A good alternative is use -h option for the free command to show memory and swap in 3 digit format, as close as possible:
On the line 'Memory'from the output that the command is going to show us, we will be able to see the information about the RAM in your system. Total column it will show us the total in GB of RAM. The columns shown below show the RAM your system is using and the size available for use.
The following command is the longest version of the FREE command, in which we will find the concept of inactive memory. This term is used to speak of memory in use but not allocated to any process, making it free memory for all intents and purposes:
vmstat -s -S M
May get similar results by catching the file / proc / meminfo.
Check the speed and type of RAM
Before starting it may be necessary to indicate that the type of RAM today comes in many different profiles, depending on data and transfer rates. Among them we can find DDR1, DDR2, DDR3, etc For portable devices we will find DRAM or SDRAM.
Regarding the speed of the RAM we will be referring to the clock cycles. A cycle refers to a single read and write session, so the speed of the RAM means how many cycles per second can be performed.
With the following command we will be able to verify the type of RAM that our equipment uses. In a terminal (Ctrl + Alt + T) we are going to write:
sudo dmidecode --type memory | less
In the command output you can locate in the field "TypeThe type of RAM or the set clock speed, which in this case is 1333 MT / s.
When you finish, press the 'keyq' to close.

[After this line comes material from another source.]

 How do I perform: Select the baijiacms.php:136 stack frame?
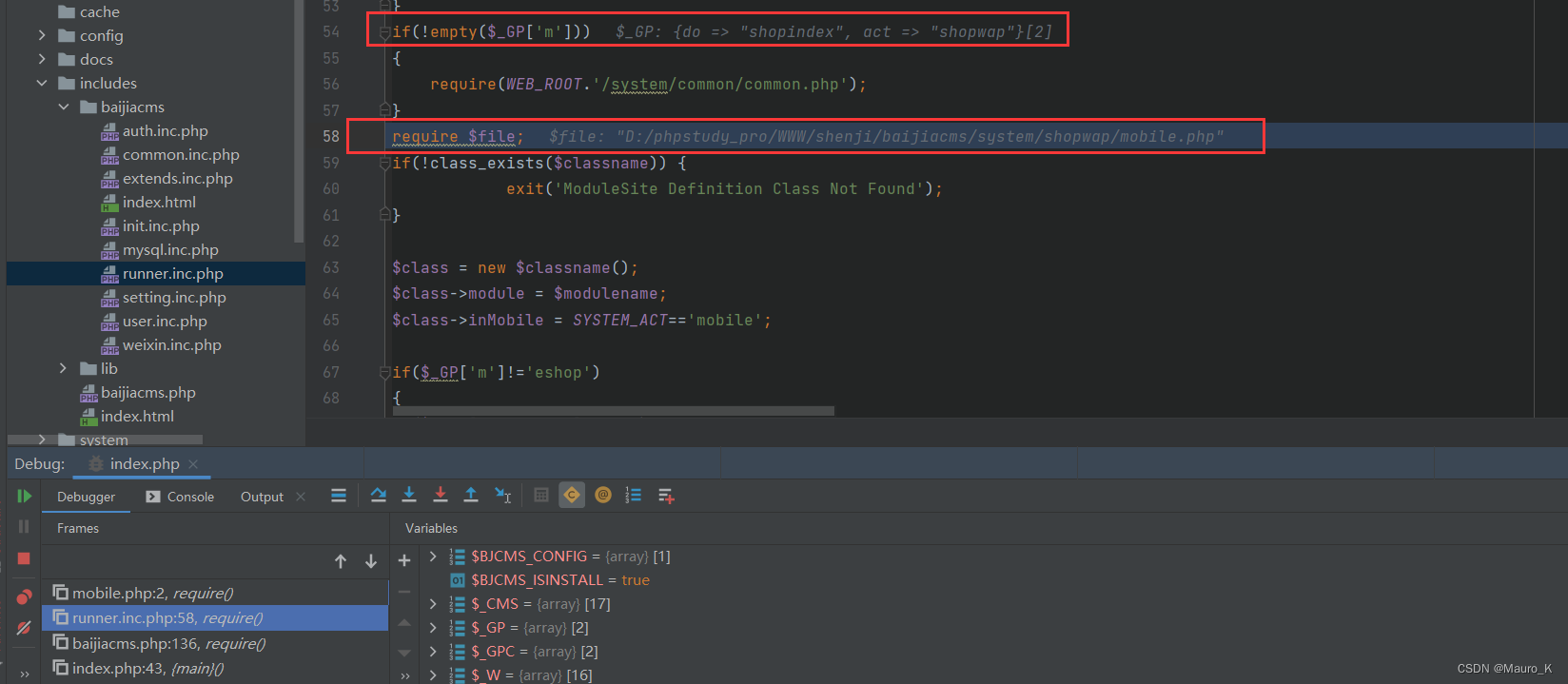point(168,643)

Check RAM for errors using MemTester
Since RAM is a fragile device, its performance could be compromised if it suffers. For check RAM for possible errors, we will be able to use MemTester.
To install this utility on our Ubuntu system, we will have to open a terminal (Ctrl + Alt + T). Once in it, first we will update the available packages index. With this we will be able to guarantee that the latest available version of the selected software is installed in our system:
sudo apt update
Now we are going to use the following command in the same terminal to install Memtester:
sudo apt install memtester
This is the using the memtester command:
As an example we will see how through the following command they will check the 400 MB of RAM space in two iterations:
sudo memtester 400M 2
As you can see in the previous screenshot, the verification for this example has been correct.
It has to be said that this command has a limitation. It will only be able to scan the RAM up to the size of free RAM on your system. If you want to thoroughly test your RAM, the best option is Utility memtest86 + which you can find in the GRUB start menu.